Jefferies Financial Group has defended its dealings with First Brands Group, stating that its exposure to the bankrupt auto-parts supplier is minimal. This announcement comes as the investment bank seeks to restore investor confidence following a significant sell-off of its stock. Jefferies Financial Group provides financial services, including investment banking and capital markets, asset management and direct investing. The company operates through its various subsidiaries to serve a global client base.
Shares of Jefferies advanced on Monday after the bank communicated on Sunday that the First Brands situation could lead to financial losses “over time”, but indicated that these amounts were relatively small. Since the emergence of First Brands’ financial difficulties last month, Jefferies’ stock had lost approximately a quarter of its value.
In its statement, Jefferies disclosed indirect investments, including $US43 million (or 5.9 per cent) of Point Bonita Capital’s accounts receivable purchased from the auto-parts company, and a $US2 million interest in First Brands’ bank loans via Jefferies Finance’s Apex platform. Point Bonita is a unit of Jefferies’ Leucadia Asset Management arm.

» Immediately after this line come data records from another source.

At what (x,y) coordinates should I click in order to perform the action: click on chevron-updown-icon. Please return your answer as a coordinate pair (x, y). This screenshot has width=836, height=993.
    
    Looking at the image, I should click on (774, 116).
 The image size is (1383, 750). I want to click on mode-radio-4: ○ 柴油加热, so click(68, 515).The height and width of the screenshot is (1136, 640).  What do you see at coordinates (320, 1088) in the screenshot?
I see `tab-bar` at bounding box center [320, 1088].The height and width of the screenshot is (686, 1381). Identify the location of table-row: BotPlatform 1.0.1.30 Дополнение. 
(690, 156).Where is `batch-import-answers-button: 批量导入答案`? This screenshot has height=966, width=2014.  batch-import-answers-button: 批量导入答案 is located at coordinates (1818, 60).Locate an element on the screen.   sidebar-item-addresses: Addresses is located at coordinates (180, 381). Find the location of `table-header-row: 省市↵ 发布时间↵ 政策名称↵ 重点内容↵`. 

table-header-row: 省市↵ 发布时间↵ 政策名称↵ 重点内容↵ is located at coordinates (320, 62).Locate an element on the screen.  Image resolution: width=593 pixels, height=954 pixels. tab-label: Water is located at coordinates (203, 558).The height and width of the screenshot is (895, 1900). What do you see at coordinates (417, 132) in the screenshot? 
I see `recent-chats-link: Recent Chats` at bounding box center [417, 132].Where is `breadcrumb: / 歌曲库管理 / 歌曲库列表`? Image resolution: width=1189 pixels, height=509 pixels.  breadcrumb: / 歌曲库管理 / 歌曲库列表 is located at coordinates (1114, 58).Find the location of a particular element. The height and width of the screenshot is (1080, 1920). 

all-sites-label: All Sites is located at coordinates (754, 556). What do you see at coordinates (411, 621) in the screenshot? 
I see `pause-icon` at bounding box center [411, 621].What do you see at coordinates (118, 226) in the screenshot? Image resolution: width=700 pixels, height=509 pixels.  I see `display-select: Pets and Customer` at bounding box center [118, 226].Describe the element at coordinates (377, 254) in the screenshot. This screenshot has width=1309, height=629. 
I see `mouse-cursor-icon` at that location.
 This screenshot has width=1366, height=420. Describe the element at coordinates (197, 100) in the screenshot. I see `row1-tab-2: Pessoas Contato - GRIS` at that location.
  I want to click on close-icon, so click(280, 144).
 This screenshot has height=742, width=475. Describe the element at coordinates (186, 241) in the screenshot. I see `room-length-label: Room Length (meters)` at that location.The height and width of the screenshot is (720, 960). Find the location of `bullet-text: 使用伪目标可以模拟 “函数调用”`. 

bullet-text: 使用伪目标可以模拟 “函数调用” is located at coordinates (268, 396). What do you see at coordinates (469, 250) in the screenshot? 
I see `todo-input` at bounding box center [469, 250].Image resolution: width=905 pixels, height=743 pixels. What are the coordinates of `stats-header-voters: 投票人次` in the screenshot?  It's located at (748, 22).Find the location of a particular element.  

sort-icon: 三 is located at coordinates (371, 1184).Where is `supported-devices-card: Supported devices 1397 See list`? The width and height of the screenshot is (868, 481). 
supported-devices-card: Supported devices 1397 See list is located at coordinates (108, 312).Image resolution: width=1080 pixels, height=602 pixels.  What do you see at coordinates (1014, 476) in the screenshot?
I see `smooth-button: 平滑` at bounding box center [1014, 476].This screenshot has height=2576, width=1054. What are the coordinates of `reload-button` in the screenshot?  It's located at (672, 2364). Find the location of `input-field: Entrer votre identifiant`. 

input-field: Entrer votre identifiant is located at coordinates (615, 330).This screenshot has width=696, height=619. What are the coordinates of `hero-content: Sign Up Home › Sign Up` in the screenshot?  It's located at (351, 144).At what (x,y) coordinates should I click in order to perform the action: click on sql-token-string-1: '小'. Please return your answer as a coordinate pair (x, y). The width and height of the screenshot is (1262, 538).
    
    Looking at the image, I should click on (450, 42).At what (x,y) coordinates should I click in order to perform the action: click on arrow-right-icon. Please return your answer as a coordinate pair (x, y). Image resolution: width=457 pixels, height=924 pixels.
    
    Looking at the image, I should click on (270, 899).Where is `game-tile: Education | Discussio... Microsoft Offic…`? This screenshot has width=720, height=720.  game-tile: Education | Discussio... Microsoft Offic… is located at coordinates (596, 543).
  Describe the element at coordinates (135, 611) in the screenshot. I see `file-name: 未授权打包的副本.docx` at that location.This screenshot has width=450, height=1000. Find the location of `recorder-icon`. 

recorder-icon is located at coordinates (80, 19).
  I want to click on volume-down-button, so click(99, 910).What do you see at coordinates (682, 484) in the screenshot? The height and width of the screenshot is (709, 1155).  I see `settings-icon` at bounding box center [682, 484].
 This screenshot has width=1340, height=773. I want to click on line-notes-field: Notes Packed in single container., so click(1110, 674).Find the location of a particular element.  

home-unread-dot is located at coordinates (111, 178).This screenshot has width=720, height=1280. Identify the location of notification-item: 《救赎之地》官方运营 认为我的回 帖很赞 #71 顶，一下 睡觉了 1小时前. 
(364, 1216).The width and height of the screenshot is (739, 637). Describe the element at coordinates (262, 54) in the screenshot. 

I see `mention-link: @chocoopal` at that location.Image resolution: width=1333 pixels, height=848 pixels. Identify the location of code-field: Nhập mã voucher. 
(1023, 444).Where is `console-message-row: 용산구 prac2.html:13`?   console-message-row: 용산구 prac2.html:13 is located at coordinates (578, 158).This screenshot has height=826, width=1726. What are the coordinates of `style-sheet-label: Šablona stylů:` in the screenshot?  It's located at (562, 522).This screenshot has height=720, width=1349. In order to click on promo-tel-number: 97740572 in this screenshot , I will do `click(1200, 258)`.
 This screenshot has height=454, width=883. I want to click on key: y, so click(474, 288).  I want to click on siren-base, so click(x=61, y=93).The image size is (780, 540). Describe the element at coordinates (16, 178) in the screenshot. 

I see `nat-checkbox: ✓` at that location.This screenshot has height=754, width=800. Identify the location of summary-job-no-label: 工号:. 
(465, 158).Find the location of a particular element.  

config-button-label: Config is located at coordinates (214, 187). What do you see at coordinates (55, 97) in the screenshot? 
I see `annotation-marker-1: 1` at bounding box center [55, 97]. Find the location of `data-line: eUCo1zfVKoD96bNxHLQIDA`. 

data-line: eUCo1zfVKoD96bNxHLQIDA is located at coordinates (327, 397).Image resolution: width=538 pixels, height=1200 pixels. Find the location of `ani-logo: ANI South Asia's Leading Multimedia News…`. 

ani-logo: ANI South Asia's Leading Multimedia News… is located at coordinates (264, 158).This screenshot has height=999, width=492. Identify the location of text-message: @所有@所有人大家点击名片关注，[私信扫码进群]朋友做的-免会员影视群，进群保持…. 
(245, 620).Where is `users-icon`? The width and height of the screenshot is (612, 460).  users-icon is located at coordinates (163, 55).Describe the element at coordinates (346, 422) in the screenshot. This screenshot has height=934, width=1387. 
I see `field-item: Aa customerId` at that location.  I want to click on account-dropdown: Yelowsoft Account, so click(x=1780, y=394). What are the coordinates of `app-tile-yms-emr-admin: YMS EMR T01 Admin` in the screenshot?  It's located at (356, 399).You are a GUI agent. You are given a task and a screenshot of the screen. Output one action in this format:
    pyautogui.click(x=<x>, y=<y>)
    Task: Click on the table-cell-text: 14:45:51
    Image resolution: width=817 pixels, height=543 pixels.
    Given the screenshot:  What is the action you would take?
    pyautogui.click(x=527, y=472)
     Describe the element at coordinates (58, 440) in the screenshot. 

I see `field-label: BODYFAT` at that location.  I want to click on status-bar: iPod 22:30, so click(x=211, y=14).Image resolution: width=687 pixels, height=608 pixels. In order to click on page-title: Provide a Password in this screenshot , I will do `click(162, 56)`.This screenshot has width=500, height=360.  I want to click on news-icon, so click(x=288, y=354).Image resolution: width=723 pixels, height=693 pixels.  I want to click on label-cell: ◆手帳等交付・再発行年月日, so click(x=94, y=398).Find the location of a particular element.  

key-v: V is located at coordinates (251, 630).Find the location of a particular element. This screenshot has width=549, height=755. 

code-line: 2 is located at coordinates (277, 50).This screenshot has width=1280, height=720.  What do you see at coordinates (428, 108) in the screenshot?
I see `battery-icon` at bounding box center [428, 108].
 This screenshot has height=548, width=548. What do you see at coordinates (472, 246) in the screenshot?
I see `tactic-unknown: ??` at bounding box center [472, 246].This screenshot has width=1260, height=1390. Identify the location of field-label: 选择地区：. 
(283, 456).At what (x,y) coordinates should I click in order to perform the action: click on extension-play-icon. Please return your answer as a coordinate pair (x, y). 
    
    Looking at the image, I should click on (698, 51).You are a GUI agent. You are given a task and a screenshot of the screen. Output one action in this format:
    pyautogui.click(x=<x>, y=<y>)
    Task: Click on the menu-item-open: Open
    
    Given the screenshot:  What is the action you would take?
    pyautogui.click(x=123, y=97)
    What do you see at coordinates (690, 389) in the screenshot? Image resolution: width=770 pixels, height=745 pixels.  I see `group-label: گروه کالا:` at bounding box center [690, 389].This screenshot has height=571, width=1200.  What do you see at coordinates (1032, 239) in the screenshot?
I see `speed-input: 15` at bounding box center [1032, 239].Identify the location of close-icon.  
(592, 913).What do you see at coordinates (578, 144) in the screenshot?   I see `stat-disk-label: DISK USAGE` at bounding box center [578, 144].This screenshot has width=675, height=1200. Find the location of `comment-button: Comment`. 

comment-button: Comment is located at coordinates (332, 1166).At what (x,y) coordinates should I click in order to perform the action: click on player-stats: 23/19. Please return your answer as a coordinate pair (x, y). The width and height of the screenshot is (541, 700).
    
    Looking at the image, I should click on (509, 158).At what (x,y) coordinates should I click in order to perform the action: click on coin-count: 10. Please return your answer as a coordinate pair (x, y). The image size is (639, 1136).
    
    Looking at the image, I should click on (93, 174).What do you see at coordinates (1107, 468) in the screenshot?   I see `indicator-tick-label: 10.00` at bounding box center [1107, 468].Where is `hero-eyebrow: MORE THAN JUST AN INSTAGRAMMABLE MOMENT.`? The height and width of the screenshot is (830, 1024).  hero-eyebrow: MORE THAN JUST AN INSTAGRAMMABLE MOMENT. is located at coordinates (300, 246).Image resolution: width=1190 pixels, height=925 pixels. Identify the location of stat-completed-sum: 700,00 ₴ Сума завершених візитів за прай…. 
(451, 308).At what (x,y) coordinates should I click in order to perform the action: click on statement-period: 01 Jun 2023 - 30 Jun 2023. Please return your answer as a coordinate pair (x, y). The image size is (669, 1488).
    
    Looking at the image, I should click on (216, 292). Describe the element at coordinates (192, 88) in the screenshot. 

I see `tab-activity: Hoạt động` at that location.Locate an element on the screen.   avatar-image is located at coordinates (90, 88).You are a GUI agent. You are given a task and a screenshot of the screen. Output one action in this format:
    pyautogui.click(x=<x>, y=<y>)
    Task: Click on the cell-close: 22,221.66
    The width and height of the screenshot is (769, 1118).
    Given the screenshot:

According to the statement, Jefferies is confident that any losses or expenses from these investments, or otherwise related to First Brands, can be readily absorbed without threatening its financial condition or business momentum.
Near 12.30pm in New York, shares in Jefferies were trading 3.8 per cent higher at $US52.82, giving the company a market capitalisation of nearly $US11 billion. The statement was jointly issued by chief executive officer Rich Handler and president Brian Friedman.